▸ **WORK TO BE COMPLETED**:
Return the line that contains "Task: Click the Complemento input field" plus every line after it to the end of the entries below, exactly as given, and stop there.

▸ **EXTRACTED INFORMATION**:
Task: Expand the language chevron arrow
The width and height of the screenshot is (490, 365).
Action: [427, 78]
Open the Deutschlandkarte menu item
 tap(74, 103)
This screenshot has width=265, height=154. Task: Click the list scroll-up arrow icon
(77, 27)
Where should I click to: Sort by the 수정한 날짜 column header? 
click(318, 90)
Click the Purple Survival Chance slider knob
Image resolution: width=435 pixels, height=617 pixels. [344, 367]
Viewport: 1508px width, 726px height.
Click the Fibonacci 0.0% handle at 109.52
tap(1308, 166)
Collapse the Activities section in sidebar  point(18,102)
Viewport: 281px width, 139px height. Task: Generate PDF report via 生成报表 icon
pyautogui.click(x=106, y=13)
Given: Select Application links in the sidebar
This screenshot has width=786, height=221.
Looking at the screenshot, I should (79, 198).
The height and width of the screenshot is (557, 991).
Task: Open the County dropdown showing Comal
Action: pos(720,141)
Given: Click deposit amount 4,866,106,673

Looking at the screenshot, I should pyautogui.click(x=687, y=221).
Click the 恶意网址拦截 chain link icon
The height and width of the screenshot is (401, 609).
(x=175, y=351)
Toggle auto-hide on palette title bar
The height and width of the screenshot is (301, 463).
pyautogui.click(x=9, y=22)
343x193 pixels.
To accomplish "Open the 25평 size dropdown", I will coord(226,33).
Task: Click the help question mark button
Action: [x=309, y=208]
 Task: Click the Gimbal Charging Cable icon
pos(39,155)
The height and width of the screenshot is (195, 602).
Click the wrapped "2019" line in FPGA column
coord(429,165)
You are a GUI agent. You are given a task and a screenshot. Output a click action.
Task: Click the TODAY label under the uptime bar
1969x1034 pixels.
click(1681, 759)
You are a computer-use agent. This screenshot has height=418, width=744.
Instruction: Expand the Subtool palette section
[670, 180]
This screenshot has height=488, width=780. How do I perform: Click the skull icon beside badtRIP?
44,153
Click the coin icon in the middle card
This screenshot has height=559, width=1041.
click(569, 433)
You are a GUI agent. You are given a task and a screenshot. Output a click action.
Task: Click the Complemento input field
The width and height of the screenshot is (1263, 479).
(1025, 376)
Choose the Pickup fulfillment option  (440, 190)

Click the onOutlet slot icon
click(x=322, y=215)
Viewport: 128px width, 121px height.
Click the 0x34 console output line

▸ **RESULT**:
Task: Click the Complemento input field
The width and height of the screenshot is (1263, 479).
(1025, 376)
Choose the Pickup fulfillment option  (440, 190)

Click the onOutlet slot icon
click(x=322, y=215)
Viewport: 128px width, 121px height.
Click the 0x34 console output line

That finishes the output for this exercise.